Poster Paper: Exploring the Justice Gateway: Virginia Prosecutors' Perspectives on Title IX, Campus Sexual Assault and Procedural Considerations

Thursday, November 2, 2017
Regency Ballroom (Hyatt Regency Chicago)

*Names in bold indicate Presenter

Tammi L Slovinsky, Virginia Commonwealth University


On April 4, 2011, the U.S. Department of Education issued a Dear Colleague Letter on campus sexual assault reaffirming the intent of Title IX, the 1972 law that prohibits discrimination on the basis of sex under any education program or activity receiving federal financial assistance. Since that time, increased public scrutiny and legislative action has led to corresponding institutional changes on college campuses. These developments include the formalization of campus investigations and adjudications, the development of campus coordinating committees and expanded support mechanisms for victims. In Virginia, laws passed in 2015 require notification to both the local jurisdiction’s law enforcement agency and prosecutors’ offices of certain sexual assault offenses reported to colleges and universities and transcript notations. To date, no research exists on how prosecutors, who provide the gateway to justice, make sense of and navigate these emerging developments when making decisions about cases. The present study will help to fill that void by using inductive qualitative methods through a symbolic interactionism theoretical framework.

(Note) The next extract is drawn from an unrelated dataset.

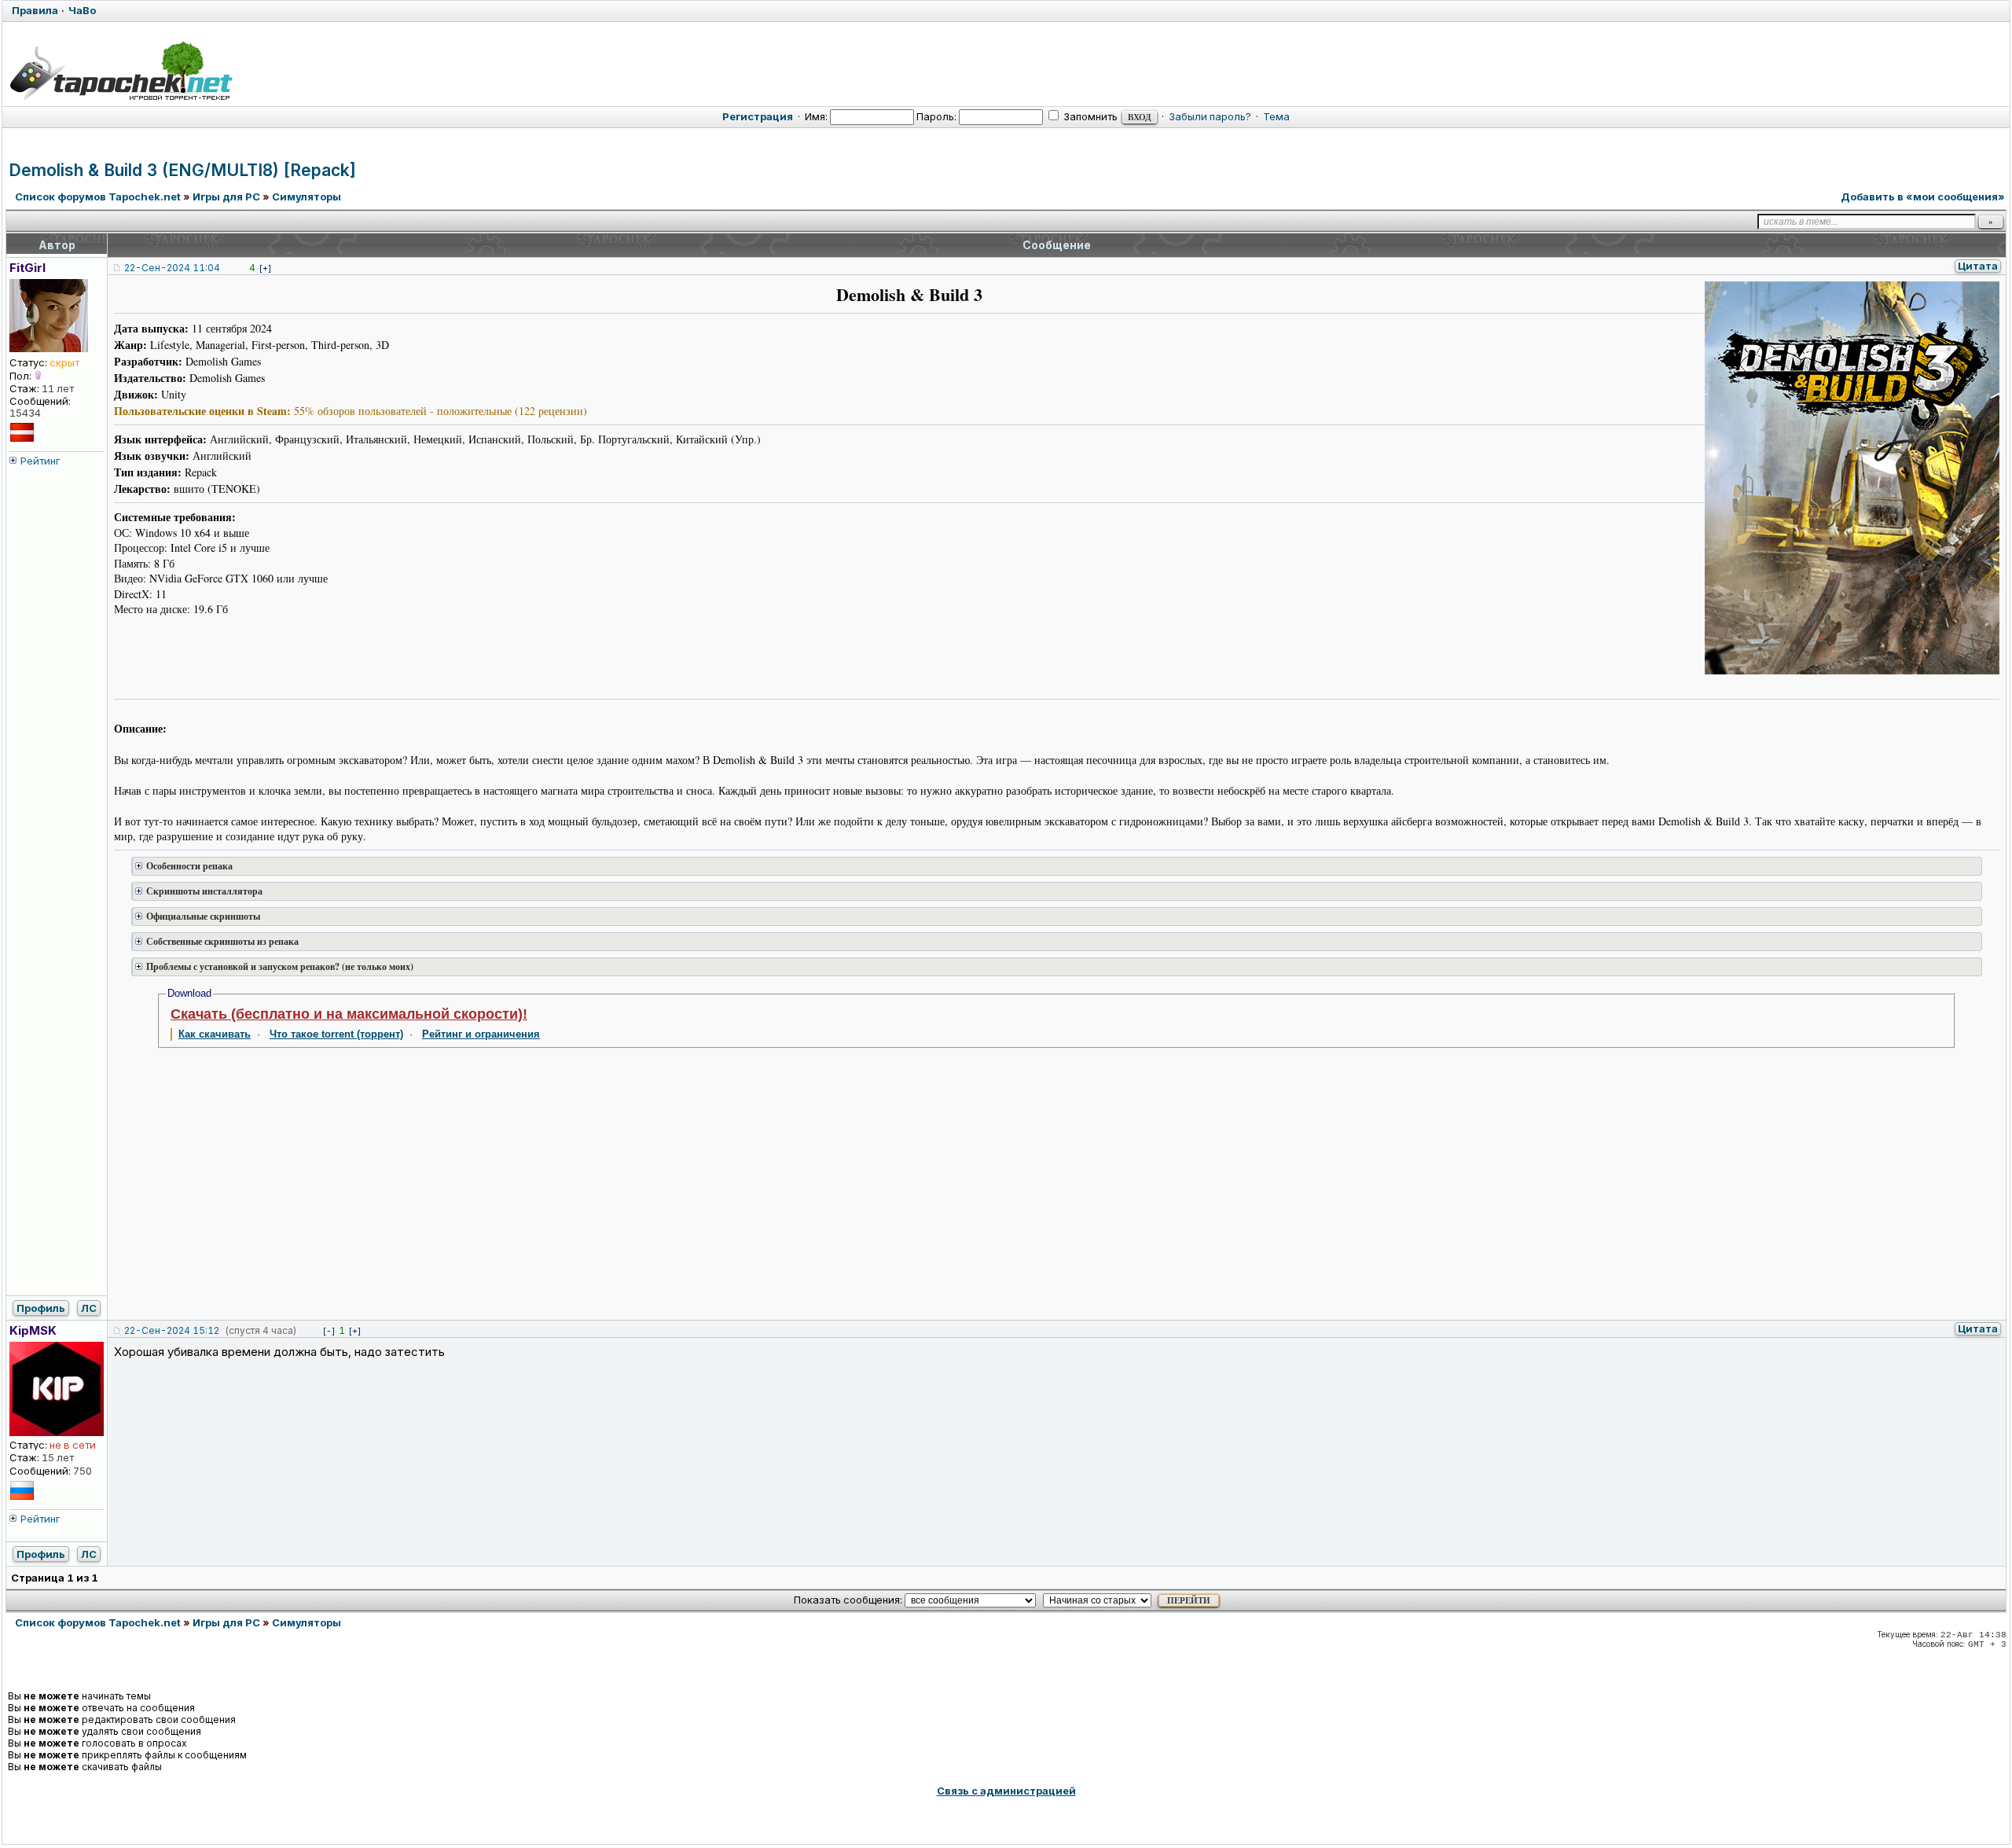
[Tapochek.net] (120, 71)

Data will be collected via in-depth interviews with prosecutors across Virginia to examine how they create meaning based on case elements in campus sexual assault cases including legal considerations and victim and offender characteristics, as well as their perceptions of the influence of internal and external relationships on their decision-making. Data will be coded and analyzed using a modified grounded theory approach. Results will inform the development of public policy to ultimately improve practice and information sharing processes in both campus and criminal justice-prosecution systems.